▸ **Aim**
Repeat every item below verbatim, without changing anything.

· · · · · · ·

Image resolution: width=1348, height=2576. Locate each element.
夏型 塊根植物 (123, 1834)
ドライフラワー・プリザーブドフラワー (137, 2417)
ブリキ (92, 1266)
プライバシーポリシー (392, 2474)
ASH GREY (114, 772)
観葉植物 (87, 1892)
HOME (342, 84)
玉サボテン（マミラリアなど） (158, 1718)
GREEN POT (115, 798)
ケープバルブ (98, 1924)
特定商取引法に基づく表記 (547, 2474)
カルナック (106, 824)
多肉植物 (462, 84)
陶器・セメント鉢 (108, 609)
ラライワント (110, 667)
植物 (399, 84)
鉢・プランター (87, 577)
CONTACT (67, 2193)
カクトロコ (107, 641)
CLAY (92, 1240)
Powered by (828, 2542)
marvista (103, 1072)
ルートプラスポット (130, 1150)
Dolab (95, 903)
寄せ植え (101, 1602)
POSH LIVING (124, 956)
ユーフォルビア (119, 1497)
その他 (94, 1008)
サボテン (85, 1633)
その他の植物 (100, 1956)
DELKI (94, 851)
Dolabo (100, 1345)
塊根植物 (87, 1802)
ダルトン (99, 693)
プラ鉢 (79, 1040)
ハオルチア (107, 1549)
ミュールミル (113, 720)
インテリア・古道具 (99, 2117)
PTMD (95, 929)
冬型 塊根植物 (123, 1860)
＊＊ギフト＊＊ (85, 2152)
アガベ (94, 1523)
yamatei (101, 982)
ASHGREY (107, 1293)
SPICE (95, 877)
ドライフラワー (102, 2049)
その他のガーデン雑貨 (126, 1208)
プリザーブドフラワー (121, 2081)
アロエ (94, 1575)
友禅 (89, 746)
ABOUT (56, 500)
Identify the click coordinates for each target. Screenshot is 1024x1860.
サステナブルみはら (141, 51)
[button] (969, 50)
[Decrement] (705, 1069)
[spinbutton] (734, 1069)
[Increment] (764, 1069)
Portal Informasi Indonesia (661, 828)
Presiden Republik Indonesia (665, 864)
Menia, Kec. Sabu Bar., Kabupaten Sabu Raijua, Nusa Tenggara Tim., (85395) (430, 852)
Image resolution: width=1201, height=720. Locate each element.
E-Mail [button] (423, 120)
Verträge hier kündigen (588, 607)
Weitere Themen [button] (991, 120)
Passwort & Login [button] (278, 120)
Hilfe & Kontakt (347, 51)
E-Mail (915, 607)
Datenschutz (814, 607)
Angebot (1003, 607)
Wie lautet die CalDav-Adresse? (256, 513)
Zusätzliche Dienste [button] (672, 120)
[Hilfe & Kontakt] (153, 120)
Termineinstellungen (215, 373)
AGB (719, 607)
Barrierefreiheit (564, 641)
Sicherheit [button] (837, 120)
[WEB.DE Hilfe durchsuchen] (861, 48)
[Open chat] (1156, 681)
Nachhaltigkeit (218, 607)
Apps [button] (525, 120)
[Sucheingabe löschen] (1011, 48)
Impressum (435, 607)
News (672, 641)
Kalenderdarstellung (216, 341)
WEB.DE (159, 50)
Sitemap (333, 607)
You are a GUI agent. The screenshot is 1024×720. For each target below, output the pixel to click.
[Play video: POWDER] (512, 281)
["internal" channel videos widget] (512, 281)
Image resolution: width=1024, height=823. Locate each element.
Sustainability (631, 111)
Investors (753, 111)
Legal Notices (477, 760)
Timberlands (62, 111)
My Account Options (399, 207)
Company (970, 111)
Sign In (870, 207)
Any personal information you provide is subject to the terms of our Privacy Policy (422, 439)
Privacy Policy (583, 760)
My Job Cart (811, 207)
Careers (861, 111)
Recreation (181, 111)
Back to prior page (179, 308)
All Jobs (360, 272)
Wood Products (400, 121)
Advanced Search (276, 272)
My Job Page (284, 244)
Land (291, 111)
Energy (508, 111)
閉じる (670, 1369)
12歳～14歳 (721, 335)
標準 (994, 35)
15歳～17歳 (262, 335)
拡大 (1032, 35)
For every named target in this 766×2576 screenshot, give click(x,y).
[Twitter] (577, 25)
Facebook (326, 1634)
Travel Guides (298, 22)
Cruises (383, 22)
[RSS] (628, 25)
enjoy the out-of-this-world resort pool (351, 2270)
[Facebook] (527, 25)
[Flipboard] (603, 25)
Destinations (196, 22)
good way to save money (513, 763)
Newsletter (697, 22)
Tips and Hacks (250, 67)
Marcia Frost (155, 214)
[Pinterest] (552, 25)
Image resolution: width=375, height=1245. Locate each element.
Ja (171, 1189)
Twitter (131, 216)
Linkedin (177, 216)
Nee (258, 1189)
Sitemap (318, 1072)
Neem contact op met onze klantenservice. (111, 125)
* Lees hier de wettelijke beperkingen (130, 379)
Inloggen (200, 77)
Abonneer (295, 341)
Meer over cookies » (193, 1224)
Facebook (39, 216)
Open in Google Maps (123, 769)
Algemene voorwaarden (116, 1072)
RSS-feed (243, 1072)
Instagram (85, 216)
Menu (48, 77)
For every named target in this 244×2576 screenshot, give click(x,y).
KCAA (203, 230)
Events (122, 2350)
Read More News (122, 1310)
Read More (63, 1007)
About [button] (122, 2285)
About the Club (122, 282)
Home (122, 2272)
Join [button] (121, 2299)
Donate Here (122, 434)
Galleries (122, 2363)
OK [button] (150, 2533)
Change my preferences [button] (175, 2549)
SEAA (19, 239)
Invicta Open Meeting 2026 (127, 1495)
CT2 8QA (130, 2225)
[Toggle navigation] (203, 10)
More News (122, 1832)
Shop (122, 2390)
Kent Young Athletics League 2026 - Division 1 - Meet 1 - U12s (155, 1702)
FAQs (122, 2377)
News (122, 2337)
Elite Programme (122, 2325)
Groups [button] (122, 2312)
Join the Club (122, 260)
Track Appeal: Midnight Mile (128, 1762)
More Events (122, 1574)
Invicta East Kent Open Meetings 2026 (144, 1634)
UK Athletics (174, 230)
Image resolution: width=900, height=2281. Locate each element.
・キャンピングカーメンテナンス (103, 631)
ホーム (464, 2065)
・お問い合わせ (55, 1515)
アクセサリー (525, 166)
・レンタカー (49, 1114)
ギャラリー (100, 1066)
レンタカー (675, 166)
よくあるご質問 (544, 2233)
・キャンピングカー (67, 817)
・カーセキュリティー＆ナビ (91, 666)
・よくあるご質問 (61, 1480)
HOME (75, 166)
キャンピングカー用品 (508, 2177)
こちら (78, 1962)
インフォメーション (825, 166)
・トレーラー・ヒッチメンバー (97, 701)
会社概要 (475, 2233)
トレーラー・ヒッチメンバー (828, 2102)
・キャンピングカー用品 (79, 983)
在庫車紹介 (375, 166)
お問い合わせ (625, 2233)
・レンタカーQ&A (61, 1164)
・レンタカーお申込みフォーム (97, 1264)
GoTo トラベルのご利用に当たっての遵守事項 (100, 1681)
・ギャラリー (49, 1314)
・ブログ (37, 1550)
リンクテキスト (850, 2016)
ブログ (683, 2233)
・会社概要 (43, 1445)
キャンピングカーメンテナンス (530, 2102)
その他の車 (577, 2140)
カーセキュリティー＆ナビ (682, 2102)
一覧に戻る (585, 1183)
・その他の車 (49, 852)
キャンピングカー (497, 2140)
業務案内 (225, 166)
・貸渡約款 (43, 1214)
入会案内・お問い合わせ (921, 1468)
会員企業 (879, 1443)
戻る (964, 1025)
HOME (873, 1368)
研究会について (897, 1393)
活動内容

· · · · · · ·

▸ **Answer to the task**
Image resolution: width=1348, height=2576. Locate each element.
夏型 塊根植物 (123, 1834)
ドライフラワー・プリザーブドフラワー (137, 2417)
ブリキ (92, 1266)
プライバシーポリシー (392, 2474)
ASH GREY (114, 772)
観葉植物 (87, 1892)
HOME (342, 84)
玉サボテン（マミラリアなど） (158, 1718)
GREEN POT (115, 798)
ケープバルブ (98, 1924)
特定商取引法に基づく表記 (547, 2474)
カルナック (106, 824)
多肉植物 (462, 84)
陶器・セメント鉢 (108, 609)
ラライワント (110, 667)
植物 (399, 84)
鉢・プランター (87, 577)
CONTACT (67, 2193)
カクトロコ (107, 641)
CLAY (92, 1240)
Powered by (828, 2542)
marvista (103, 1072)
ルートプラスポット (130, 1150)
Dolab (95, 903)
寄せ植え (101, 1602)
POSH LIVING (124, 956)
ユーフォルビア (119, 1497)
その他 (94, 1008)
サボテン (85, 1633)
その他の植物 (100, 1956)
DELKI (94, 851)
Dolabo (100, 1345)
塊根植物 (87, 1802)
ダルトン (99, 693)
プラ鉢 (79, 1040)
ハオルチア (107, 1549)
ミュールミル (113, 720)
インテリア・古道具 (99, 2117)
PTMD (95, 929)
冬型 塊根植物 (123, 1860)
＊＊ギフト＊＊ (85, 2152)
アガベ (94, 1523)
yamatei (101, 982)
ASHGREY (107, 1293)
SPICE (95, 877)
ドライフラワー (102, 2049)
その他のガーデン雑貨 (126, 1208)
プリザーブドフラワー (121, 2081)
アロエ (94, 1575)
友禅 (89, 746)
ABOUT (56, 500)
Identify the click coordinates for each target. Screenshot is 1024x1860.
サステナブルみはら (141, 51)
[button] (969, 50)
[Decrement] (705, 1069)
[spinbutton] (734, 1069)
[Increment] (764, 1069)
Portal Informasi Indonesia (661, 828)
Presiden Republik Indonesia (665, 864)
Menia, Kec. Sabu Bar., Kabupaten Sabu Raijua, Nusa Tenggara Tim., (85395) (430, 852)
Image resolution: width=1201, height=720. Locate each element.
E-Mail [button] (423, 120)
Verträge hier kündigen (588, 607)
Weitere Themen [button] (991, 120)
Passwort & Login [button] (278, 120)
Hilfe & Kontakt (347, 51)
E-Mail (915, 607)
Datenschutz (814, 607)
Angebot (1003, 607)
Wie lautet die CalDav-Adresse? (256, 513)
Zusätzliche Dienste [button] (672, 120)
[Hilfe & Kontakt] (153, 120)
Termineinstellungen (215, 373)
AGB (719, 607)
Barrierefreiheit (564, 641)
Sicherheit [button] (837, 120)
[WEB.DE Hilfe durchsuchen] (861, 48)
[Open chat] (1156, 681)
Nachhaltigkeit (218, 607)
Apps [button] (525, 120)
[Sucheingabe löschen] (1011, 48)
Impressum (435, 607)
News (672, 641)
Kalenderdarstellung (216, 341)
WEB.DE (159, 50)
Sitemap (333, 607)
You are a GUI agent. The screenshot is 1024×720. For each target below, output the pixel to click.
[Play video: POWDER] (512, 281)
["internal" channel videos widget] (512, 281)
Image resolution: width=1024, height=823. Locate each element.
Sustainability (631, 111)
Investors (753, 111)
Legal Notices (477, 760)
Timberlands (62, 111)
My Account Options (399, 207)
Company (970, 111)
Sign In (870, 207)
Any personal information you provide is subject to the terms of our Privacy Policy (422, 439)
Privacy Policy (583, 760)
My Job Cart (811, 207)
Careers (861, 111)
Recreation (181, 111)
Back to prior page (179, 308)
All Jobs (360, 272)
Wood Products (400, 121)
Advanced Search (276, 272)
My Job Page (284, 244)
Land (291, 111)
Energy (508, 111)
閉じる (670, 1369)
12歳～14歳 (721, 335)
標準 (994, 35)
15歳～17歳 (262, 335)
拡大 (1032, 35)
For every named target in this 766×2576 screenshot, give click(x,y).
[Twitter] (577, 25)
Facebook (326, 1634)
Travel Guides (298, 22)
Cruises (383, 22)
[RSS] (628, 25)
enjoy the out-of-this-world resort pool (351, 2270)
[Facebook] (527, 25)
[Flipboard] (603, 25)
Destinations (196, 22)
good way to save money (513, 763)
Newsletter (697, 22)
Tips and Hacks (250, 67)
Marcia Frost (155, 214)
[Pinterest] (552, 25)
Image resolution: width=375, height=1245. Locate each element.
Ja (171, 1189)
Twitter (131, 216)
Linkedin (177, 216)
Nee (258, 1189)
Sitemap (318, 1072)
Neem contact op met onze klantenservice. (111, 125)
* Lees hier de wettelijke beperkingen (130, 379)
Inloggen (200, 77)
Abonneer (295, 341)
Meer over cookies » (193, 1224)
Facebook (39, 216)
Open in Google Maps (123, 769)
Algemene voorwaarden (116, 1072)
RSS-feed (243, 1072)
Instagram (85, 216)
Menu (48, 77)
For every named target in this 244×2576 screenshot, give click(x,y).
KCAA (203, 230)
Events (122, 2350)
Read More News (122, 1310)
Read More (63, 1007)
About [button] (122, 2285)
About the Club (122, 282)
Home (122, 2272)
Join [button] (121, 2299)
Donate Here (122, 434)
Galleries (122, 2363)
OK [button] (150, 2533)
Change my preferences [button] (175, 2549)
SEAA (19, 239)
Invicta Open Meeting 2026 (127, 1495)
CT2 8QA (130, 2225)
[Toggle navigation] (203, 10)
More News (122, 1832)
Shop (122, 2390)
Kent Young Athletics League 2026 - Division 1 - Meet 1 - U12s (155, 1702)
FAQs (122, 2377)
News (122, 2337)
Elite Programme (122, 2325)
Groups [button] (122, 2312)
Join the Club (122, 260)
Track Appeal: Midnight Mile (128, 1762)
More Events (122, 1574)
Invicta East Kent Open Meetings 2026 (144, 1634)
UK Athletics (174, 230)
Image resolution: width=900, height=2281. Locate each element.
・キャンピングカーメンテナンス (103, 631)
ホーム (464, 2065)
・お問い合わせ (55, 1515)
アクセサリー (525, 166)
・レンタカー (49, 1114)
ギャラリー (100, 1066)
レンタカー (675, 166)
よくあるご質問 (544, 2233)
・キャンピングカー (67, 817)
・カーセキュリティー＆ナビ (91, 666)
・よくあるご質問 (61, 1480)
HOME (75, 166)
キャンピングカー用品 (508, 2177)
こちら (78, 1962)
インフォメーション (825, 166)
・トレーラー・ヒッチメンバー (97, 701)
会社概要 (475, 2233)
トレーラー・ヒッチメンバー (828, 2102)
・キャンピングカー用品 (79, 983)
在庫車紹介 (375, 166)
お問い合わせ (625, 2233)
・レンタカーQ&A (61, 1164)
・レンタカーお申込みフォーム (97, 1264)
GoTo トラベルのご利用に当たっての遵守事項 (100, 1681)
・ギャラリー (49, 1314)
・ブログ (37, 1550)
リンクテキスト (850, 2016)
ブログ (683, 2233)
・会社概要 (43, 1445)
キャンピングカーメンテナンス (530, 2102)
その他の車 (577, 2140)
カーセキュリティー＆ナビ (682, 2102)
一覧に戻る (585, 1183)
・その他の車 (49, 852)
キャンピングカー (497, 2140)
業務案内 (225, 166)
・貸渡約款 (43, 1214)
入会案内・お問い合わせ (921, 1468)
会員企業 (879, 1443)
戻る (964, 1025)
HOME (873, 1368)
研究会について (897, 1393)
活動内容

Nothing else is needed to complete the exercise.